§ **Compiti da svolgere**
A - Elenca i tipi di aspetti che, secondo il testo sulla cessione d'azienda, sono coinvolti in questo processo.
B - Nel testo sulla cessione d'azienda, quali rischi vengono trattati?
C - Prosegui il testo sulla cessione d'azienda a partire dall'ultima frase.

La cessione di un’azienda rappresenta un processo complesso, che coinvolge aspetti giuridici, fiscali e contabili, con particolare riferimento al calcolo delle plusvalenze e all’avviamento. La recente giurisprudenza della Cassazione fornisce chiarimenti importanti sulla valutazione dei beni aziendali e le responsabilità fiscali di cedente e cessionario, mettendo in luce le nuove disposizioni normative. Vengono inoltre trattati i rischi di abuso del diritto e le specificità legate alla cessione di un ramo d’azienda. L’approfondimento esamina come tali cambiamenti possono influenzare le operazioni di cessione aziendale e le implicazioni future per le imprese.

§ **Dati archiviati**
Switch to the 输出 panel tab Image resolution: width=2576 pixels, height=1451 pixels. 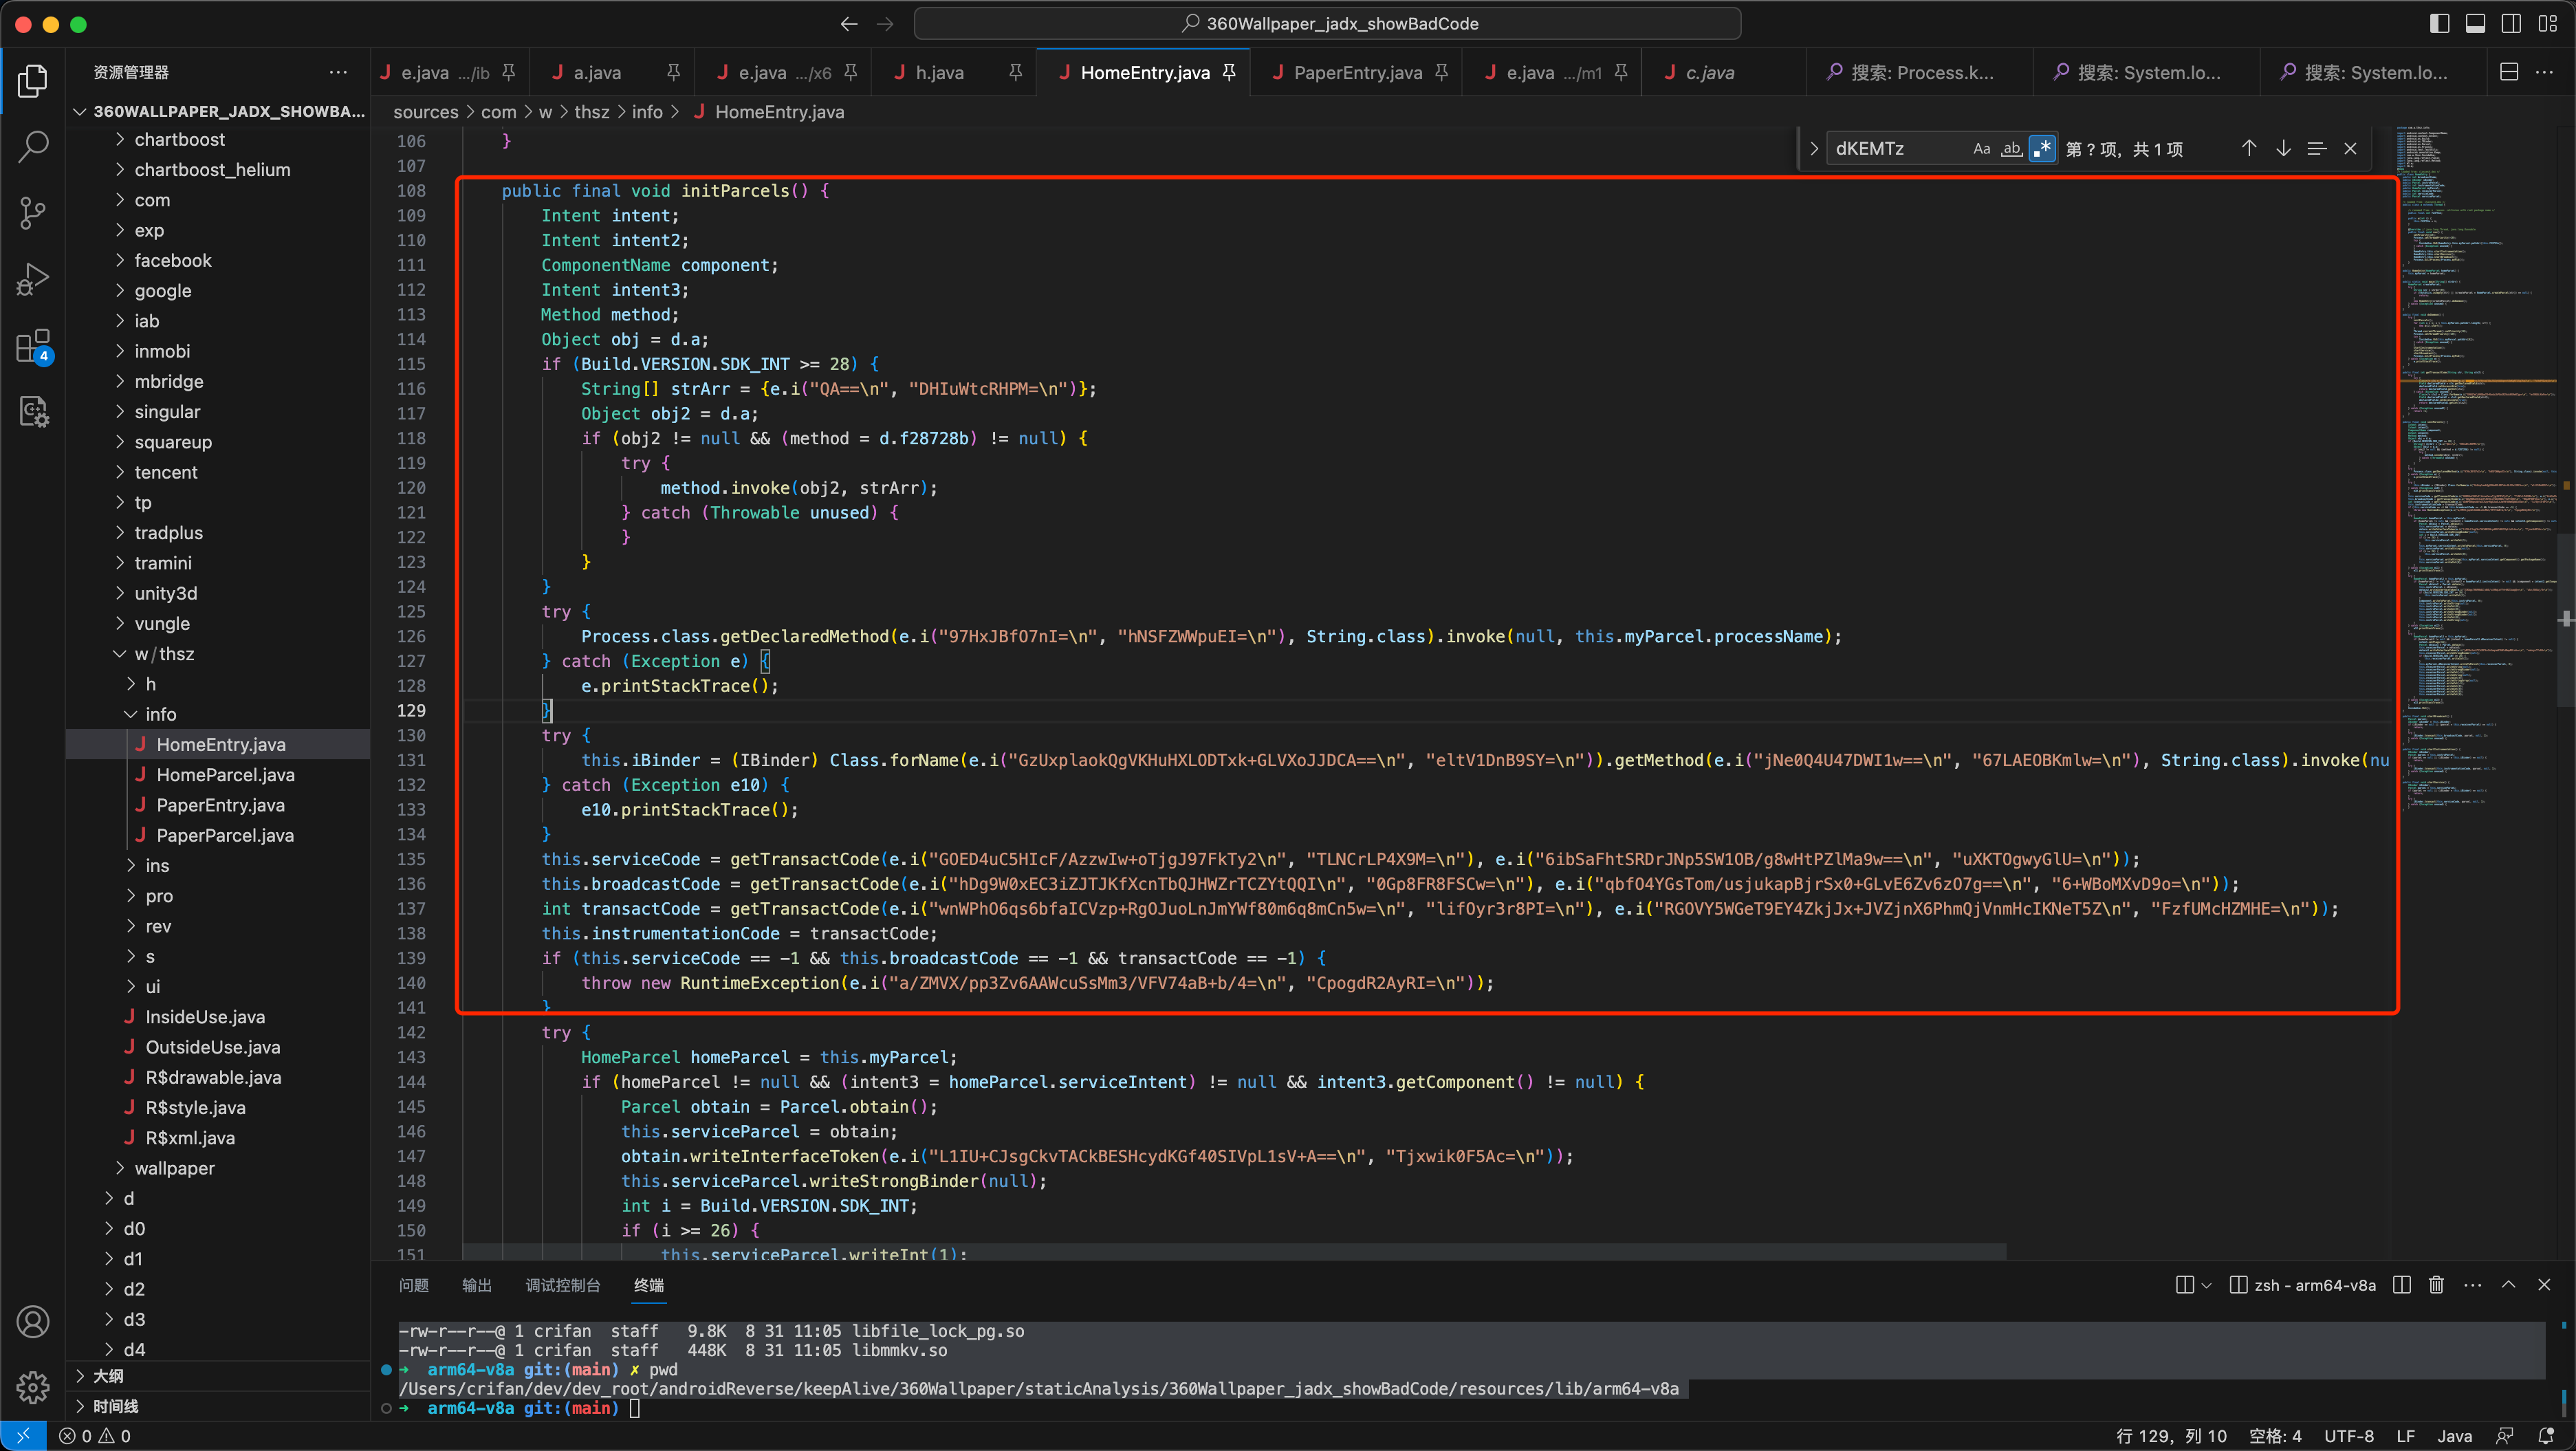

§ **Risposte**
A - giuridici, fiscali, contabili

B - I rischi di abuso del diritto.

C -
Il calcolo della plusvalenza da cessione di azienda
Ai sensi dell’articolo 2555 del codice civile l’azienda rappresenta “un complesso organizzato di beni a disposizione dell’imprenditore per l’esercizio della sua impresa”. Si ha trasferimento d’azienda ogni qualvolta vi sia la sostituzione della persona del titolare del rapporto di lavoro e il suo subentro nella gestione del complesso dei beni per l’esercizio dell’impresa, indipendentemente dallo strumento tecnico giuridico adottato e dalla sussistenza di un vincolo contrattuale tra cedente e cessionario.
A ribadirlo è la Cassazione con l’ordinanza. 28183 del 6 ottobre 2023.
Il primo passo da compiere per l’imprenditore che vuole vendere la sua azienda, sarà quindi stimare il suo valore di mercato, che è rappresentato dalle consistenze iscritte nel suo Stato Patrimoniale sommate al c.d. avviamento commerciale ovvero il maggior valore attribuibile al complesso aziendale rispetto alla somma dei valori di mercato dei beni che lo compongono.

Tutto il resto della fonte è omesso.